Support » Fixing WordPress » Inbound Pingbacks Not Working

  • Hi All,

    As subject suggests — inbound pingbacks are not working on my blog unfortunately. They are enabled both in Settings -> Discussion and for the individual posts. Outbound pingbacks work fine for sites accepting them, but I cannot reciprocate.

    I’m hosted by Siteground and their support tells me the firewall is not an issue, all XML-RPC requests are being accepted.

    I’m running the Genesis Framework with the Magazine Pro theme, but I don’t believe it to simply be a display issue as the pingbacks aren’t being generated fullstop. Nothing for them in the comments area, nothing in spam, etc.

    Any help would certainly be appreciated! If I can provide any additional information in the service of that, also happy to do so! 🙂

    The page I need help with: [log in to see the link]

Viewing 3 replies - 1 through 3 (of 3 total)
  • Moderator bcworkz


    It would be useful to see what message comes back from your site when it receives a pingback request. We can simulate a pingback request sent to your site by using cUrl to send a small file with the necessary data. If your computer does not have curl command available from the command prompt or terminal window, you can install it. It’s native to ‘nix machines and recent Win 10 machines.

    To build the data file, create an empty text file named pingback.xml. It’s easiest if it is placed in the folder from where you run the curl command so you don’t need to fuss with paths.

    Place this content in the file:

    <?xml version="1.0" encoding="iso-8859-1"?>
       <!-- source -->
       <!-- target -->

    Edit the URLs to reflect true links to posts. The source cannot be your site and the linked post must contain a link to your site’s post.

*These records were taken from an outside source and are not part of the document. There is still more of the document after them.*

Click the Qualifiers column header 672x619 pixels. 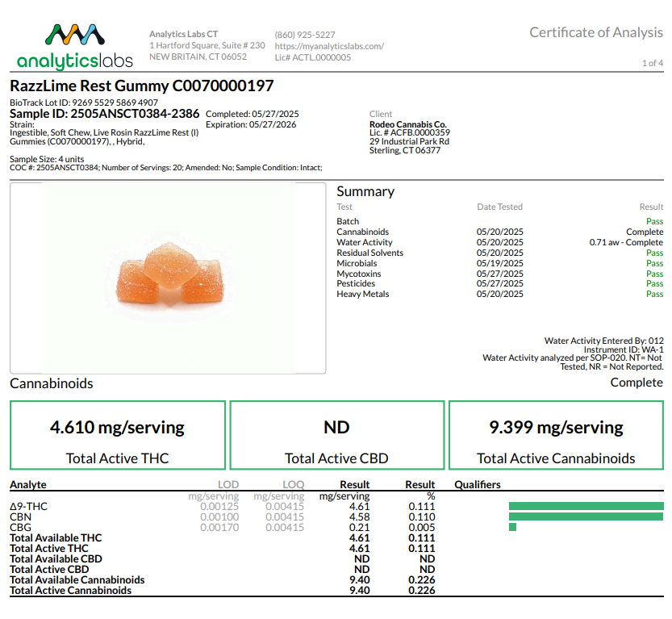(478, 485)
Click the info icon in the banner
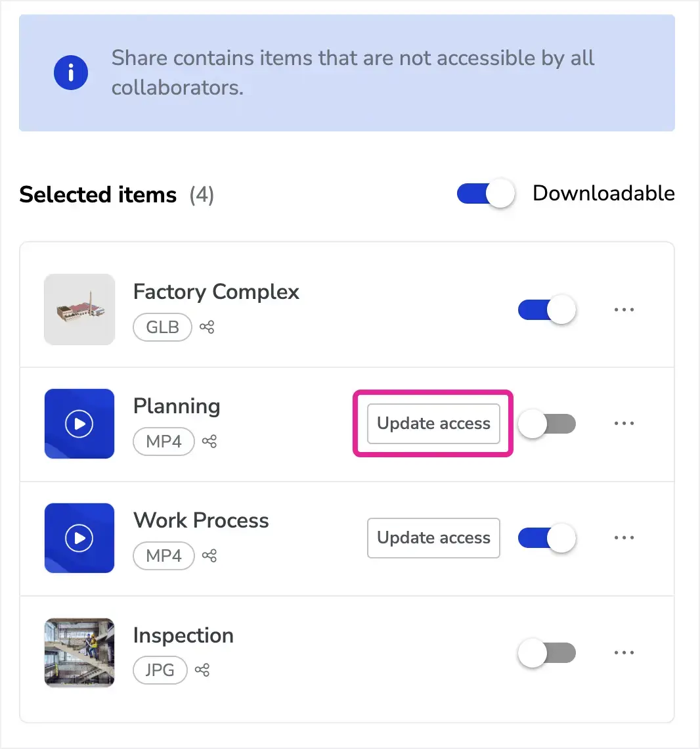700x749 pixels. [x=71, y=73]
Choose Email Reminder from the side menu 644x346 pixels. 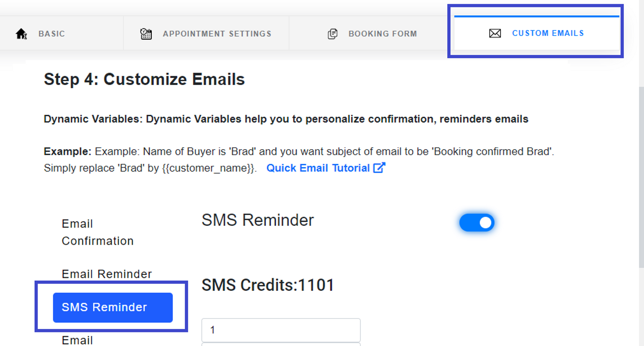pos(107,274)
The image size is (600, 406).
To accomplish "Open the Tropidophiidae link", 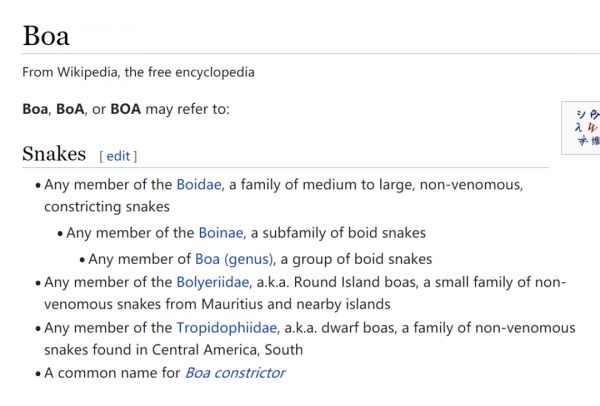I will (224, 327).
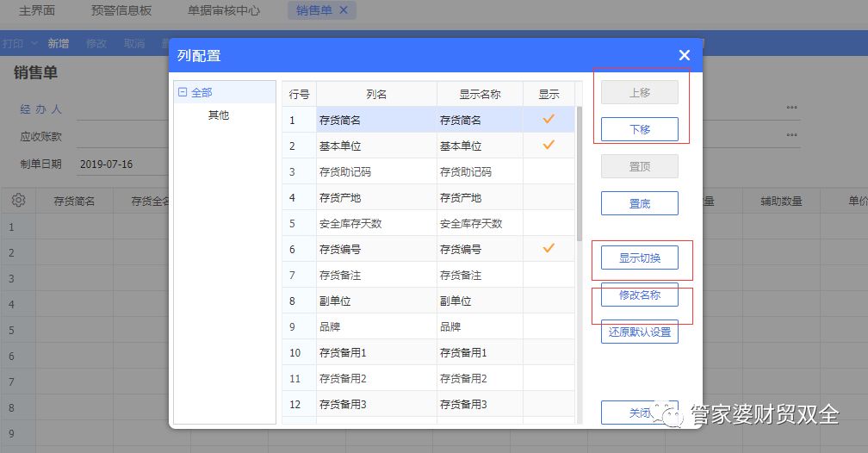Viewport: 868px width, 453px height.
Task: Toggle display checkmark for 存货简名 row
Action: point(549,120)
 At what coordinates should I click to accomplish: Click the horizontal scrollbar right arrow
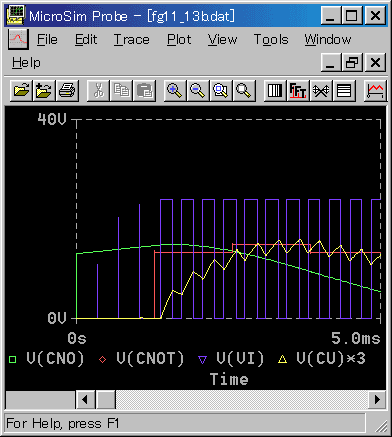pos(377,399)
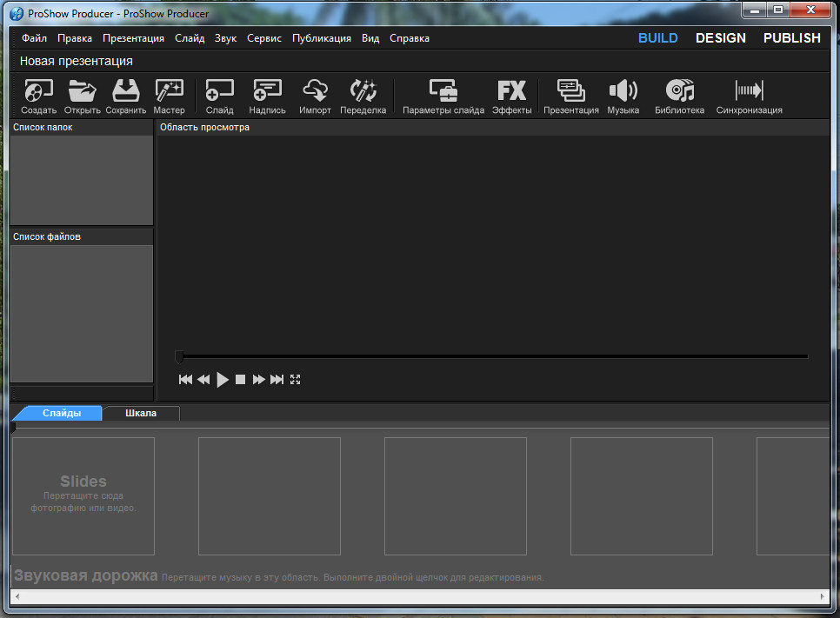Click the right arrow of the slide list scrollbar
This screenshot has height=618, width=840.
(823, 597)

The target must be the post linked to in the source post. Save the edited file.

    Run this command:
    curl -X POST -d @pingback.xml
    except use the correct URL for your site.

    Your site should respond with an XML error message. All we’re interested in is the values after “faultCode” and “faultString”.

    Thread Starter naithin


    Thanks for your response bcworks!

    I don’t know whether the Siteground crew fixed something silently in the background after all, or whether somehow my theme *was* blocking them, but I successfully received a pingback yesterday after changing my theme. (Was Genesis Framework + Magazine Pro, now OceanWP)

    I still struggle to see how it might’ve been the theme, as the pingback ‘comment’ itself was not being generated fullstop, it wasn’t just a display issue.

    Even so, out of curiosity about whether I might be able to use this script to ‘repair’ some of the missed pingbacks in the past, I took it for a spin.

    No error codes were generated, but neither was the pingback. Should I expect it to? The target post still has comments open, the source post is definitely doing a direct link to the post rather than via reader, short link or anything else.

    Although possibly I’m making an assumption I shouldn’t — FaultCode is returning 0 as an integer. I assume that means no error, but that might be wrong. FaultString is returning an empty string.

    Moderator bcworkz


    FaultCode 0 is still an error. It’s akin to functions returning false on failure. If the pingback were successful, you would not get FaultCode or FaultString messages, you get “Pingback from {$source} to {$target} registered. Keep the web talking! :-)”. Fault code 0 and empty fault string means the request was rejected due to other problems beyond what WP screens for, such as if a link to the target post really exists at the source post.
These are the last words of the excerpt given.